BEGIN Material for the task

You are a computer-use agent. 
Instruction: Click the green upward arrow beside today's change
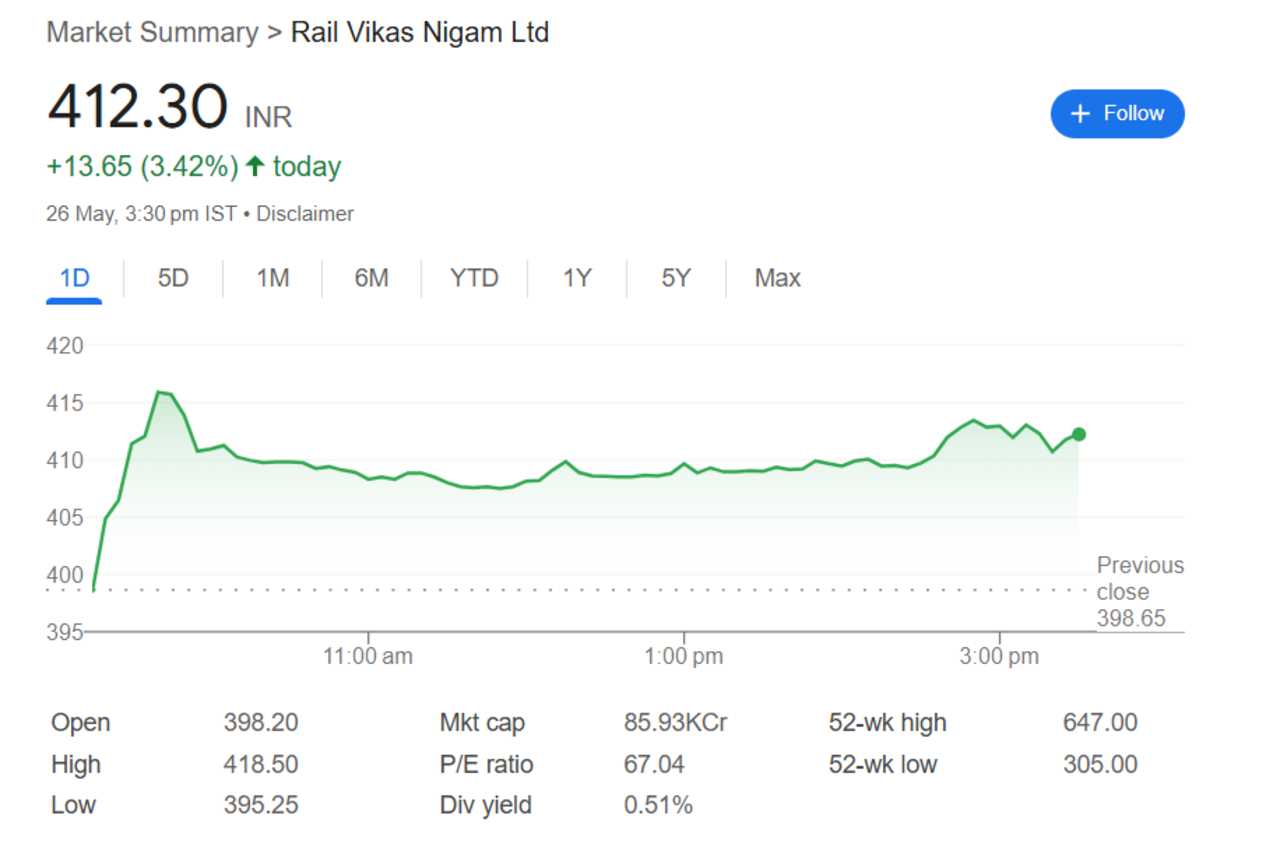point(256,165)
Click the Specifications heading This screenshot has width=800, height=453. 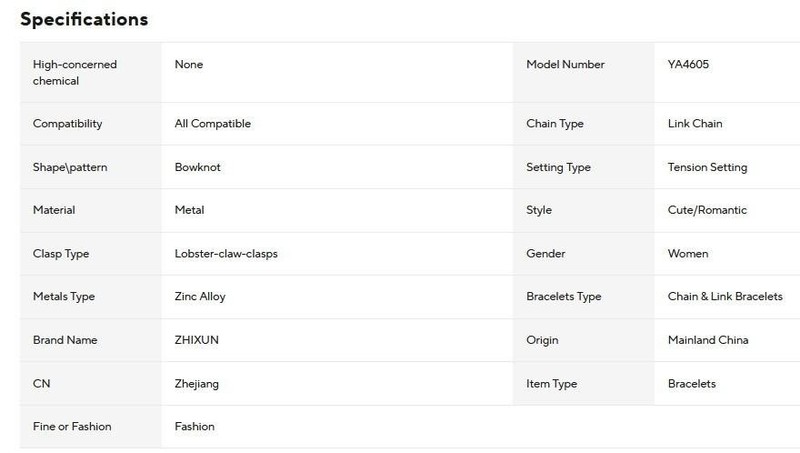tap(84, 19)
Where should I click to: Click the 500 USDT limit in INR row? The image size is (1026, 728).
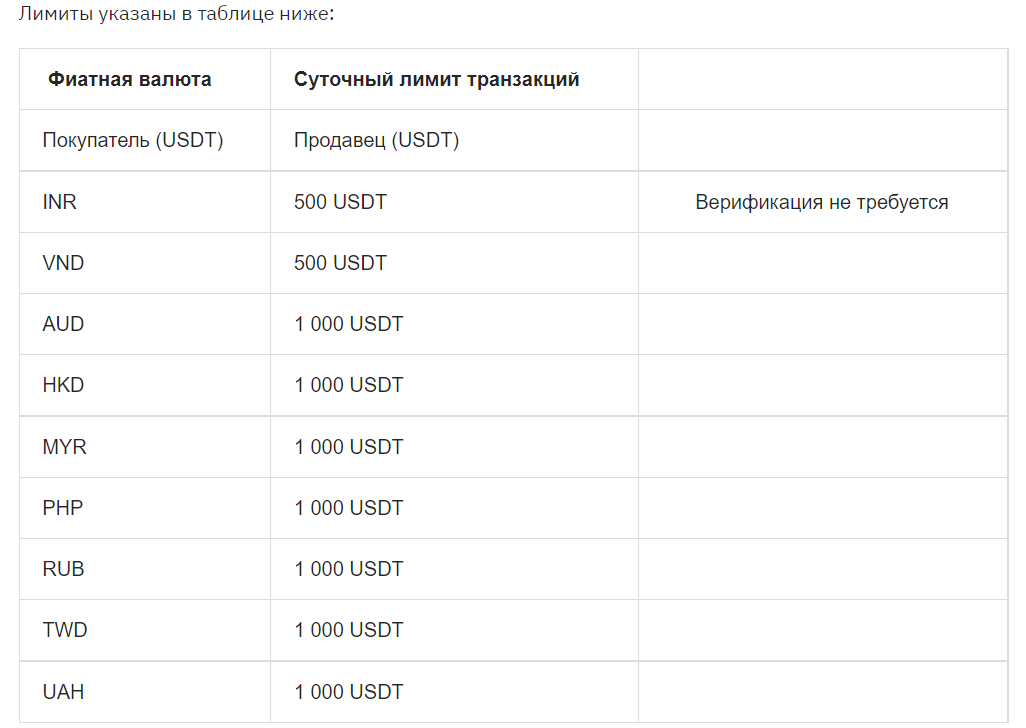tap(340, 202)
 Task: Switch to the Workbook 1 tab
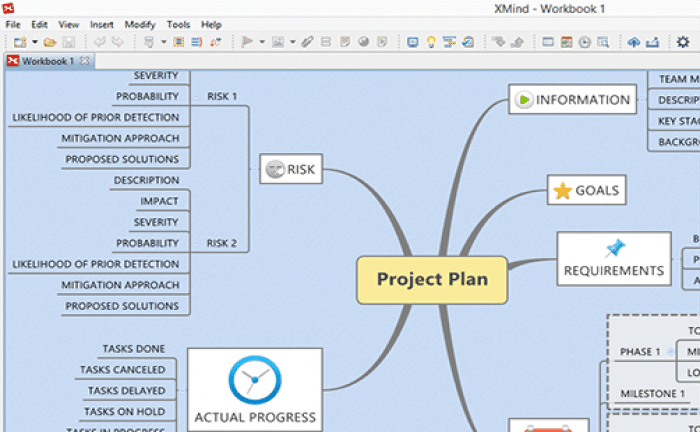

END Material for the task

What this task involves - In the entries above, find the line containing "Where should I", then please retype it and every line after it through the last, exactly as written, omitting pictures.

Task answer -
Where should I click to: Click the 500 USDT limit in INR row? The image size is (1026, 728).
tap(340, 202)
 Task: Switch to the Workbook 1 tab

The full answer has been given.